**KUTIPAN DOKUMEN**:
· · ·

Menkeu Tebar Optimisme Hadapi Kondisi Ekonomi di Depan Pendukung Jokowi

Selasa, 08 September 2015 – 06:00 WIB
Direktur Utama BEI Tito Sulistio (paling kiri) bersama Menteri Keuangan Bambang Brodjonegoro (memegang mikrofon), anggota Komisi XI DPR Maruarar Sirait dan Dirut Bank Mandiri Budi G Sadikin (paling kanan) dalam diskusi bertema Daya Tahan Ekonomi Indonesia di Jakarta, Senin (7/9). Foto: RMP for JPNN

jpnn.com - JAKARTA - Menteri Keuangan RI Bambang Brodjonegoro terus menyuarakan optimismenya tentang fundamental ekonomi Indonesia saat ini yang masih cukup kuat untuk menghadapi tekanan. Meski demikian, pemerintah tetap gigih berusaha agar kondisi perekonomian nasional yang dipicu oleh faktor global bisa membaik

Optimisme itu pula yang disampaikan Bambang saat hadir sebagai pembicara dalam diskusi bertajuk "Daya Tahan Ekonomi Indonesia" yang digelar Relawan Merah Putih (RMP) di Jakarta, Senin (7/9). Selain Bambang, pembicara lain dalam diskusi yang dimoderatori anggota Komisi XI DPR Maruarar Sirait itu adalah Dirut BEI Tito Sulistio, Dirut Bank Mandiri Budi Gunadi Sadikin dan Ketua Umum HIPMI Bahlil Lahadalia.

BACA JUGA: Menko Rizal Ancam Cabut Izin Konsensi Listrik

Menurut Bambang, salah satu upaya pemerintah untuk menghadapi tekanan ekonomi saat ini adalah menggelontorkan dana desa. Dana itu langsung digelontorkan ke desa untuk menggiatkan perekonomian di perdesaan.

· · ·

**CUPLIKAN DATA**:
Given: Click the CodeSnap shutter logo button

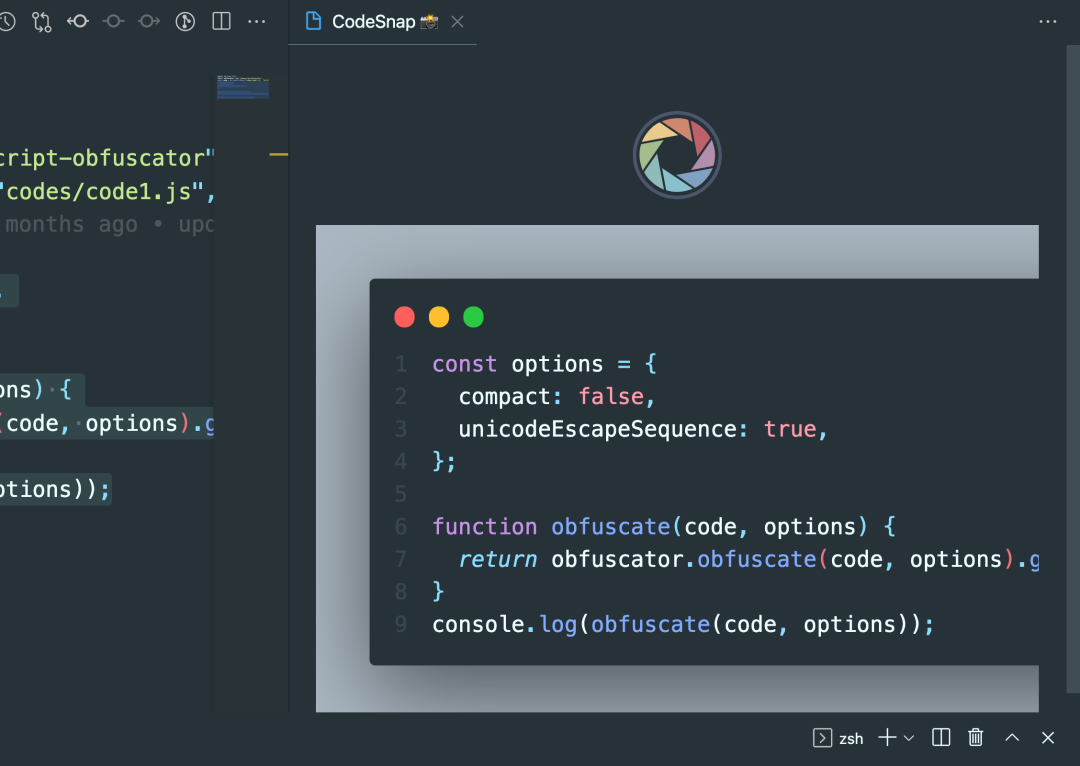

· · ·

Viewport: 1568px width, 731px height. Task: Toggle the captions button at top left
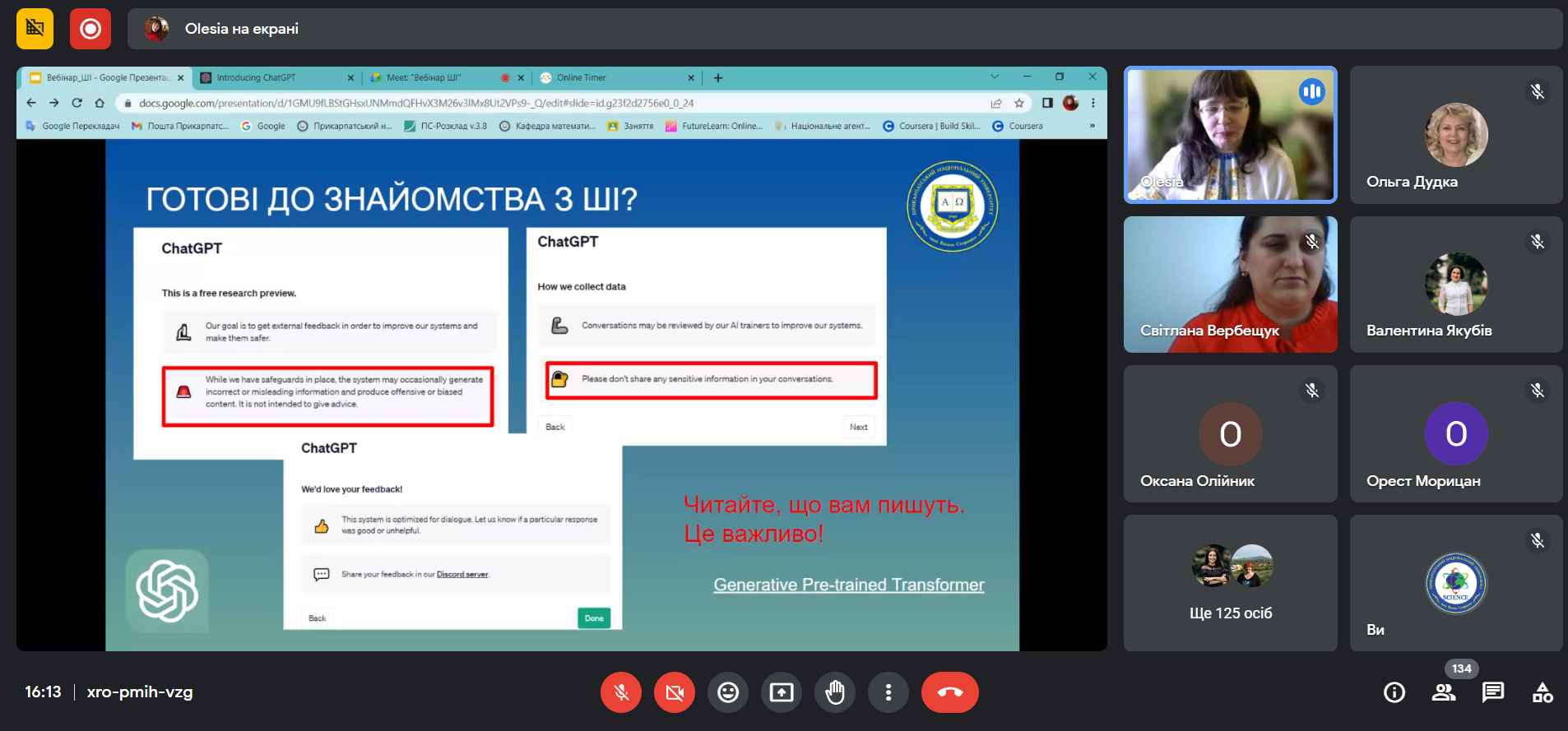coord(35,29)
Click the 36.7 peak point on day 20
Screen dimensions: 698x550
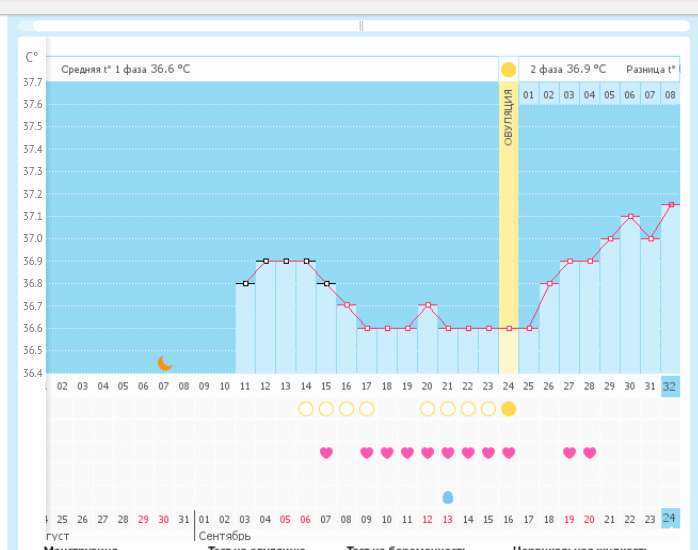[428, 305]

· · ·

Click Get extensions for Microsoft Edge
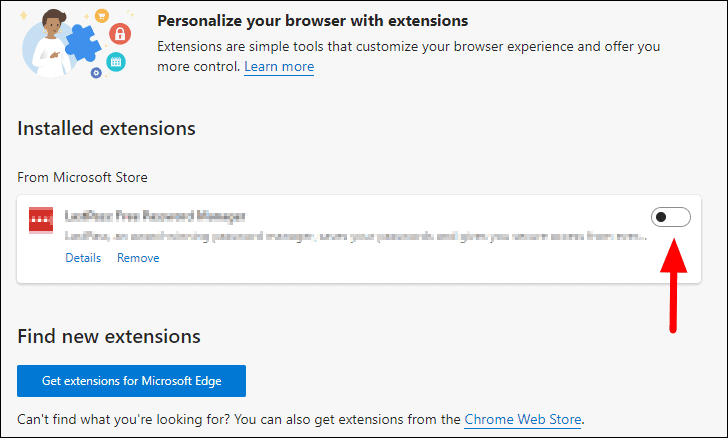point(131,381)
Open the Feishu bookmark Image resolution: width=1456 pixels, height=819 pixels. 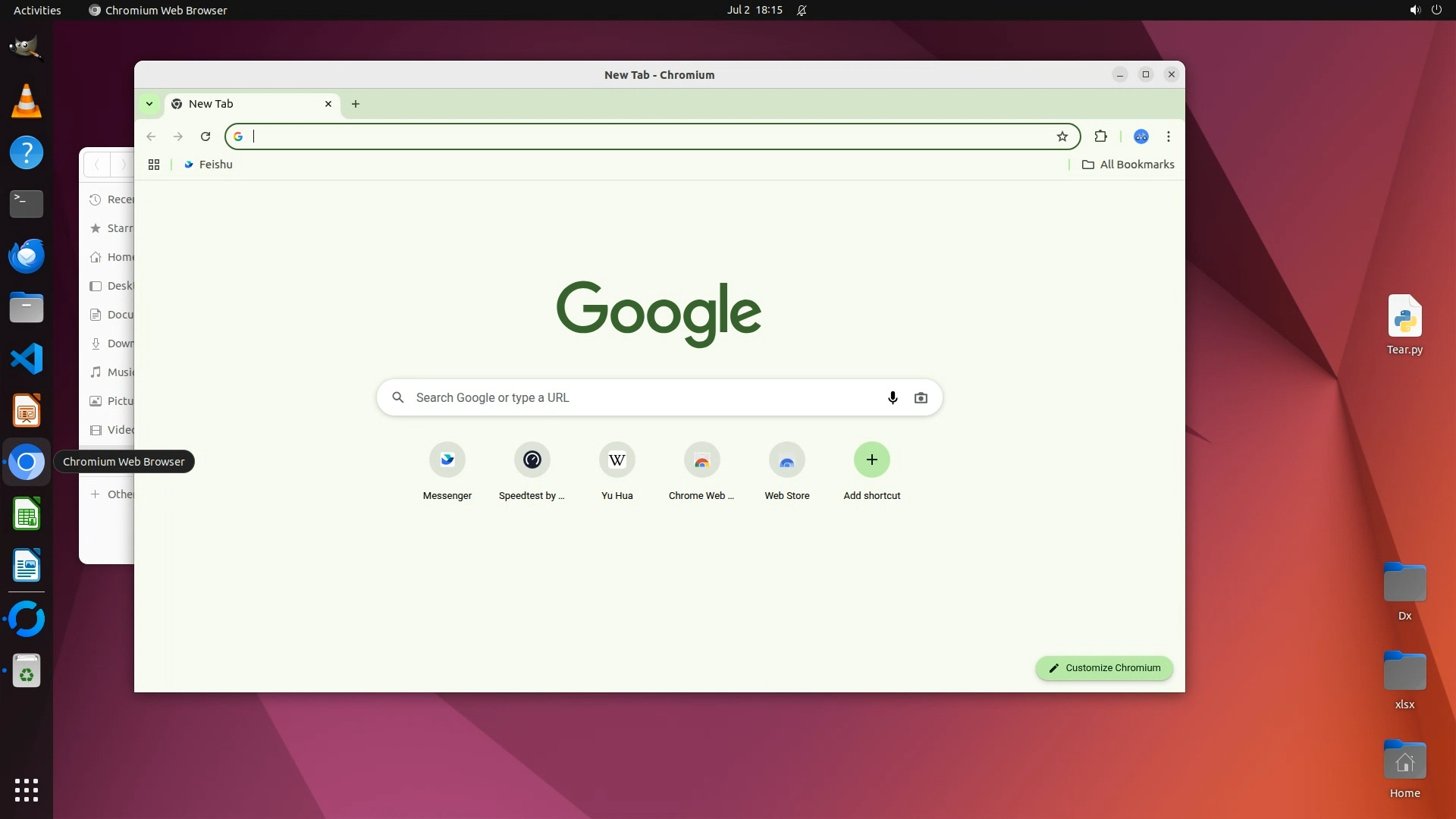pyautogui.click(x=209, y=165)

· · ·

**KETENTUAN LATIHAN**:
Lanjutkan berita tentang optimisme Menteri Keuangan menghadapi kondisi ekonomi, mulai dari sesudah kalimat terakhirnya.

**JAWABAN LATIHAN**:
"Semuanya itu dipakai untuk infrastruktur swadaya dan cash transfer. Juga bisa dipakai sebagai dana bergulir untuk menggiatkan kegiatan ekonomi desa," kata Bambang di hadapan peserta diskusi yang sebagian besar para relawan pendukung Joko Widodo di pemilu presiden itu.

BACA JUGA: Wouuw.. Ternyata Menko Rizal, ESDM dan PLN Berbeda Pandangan

Baca juga: Jangan Pesimistis Hadapi Krisis

Ia menjelaskan, ada dana Rp 20 triliun dari APBN-Perubahan 2015 yang digelontorkan untuk dana desa. Jumlah dana yang digelontorkan ke desa bahkan bisa melonjak menjadi Rp 50 triliun karena pemda juga diwajibkan berpartisipasi.

BACA JUGA: Desak Operator Minyak Pakai Pipa Lokal

Selain itu, katanya, pemerintah sejak 1 Agustus lalu juga membuat kebijakan baru tentang program Kredit Usaha Rakyat (KUR). Yakni dengan memangkas bunga KUR dari 22 persen menjadi 12 persen. Polanya adalah dengan subsidi bunga.

"Ini pemerintah keluarkan uang, bank juga bantu. Tidak ada lagi agunan, karena ada jaminan kredit,” katanya.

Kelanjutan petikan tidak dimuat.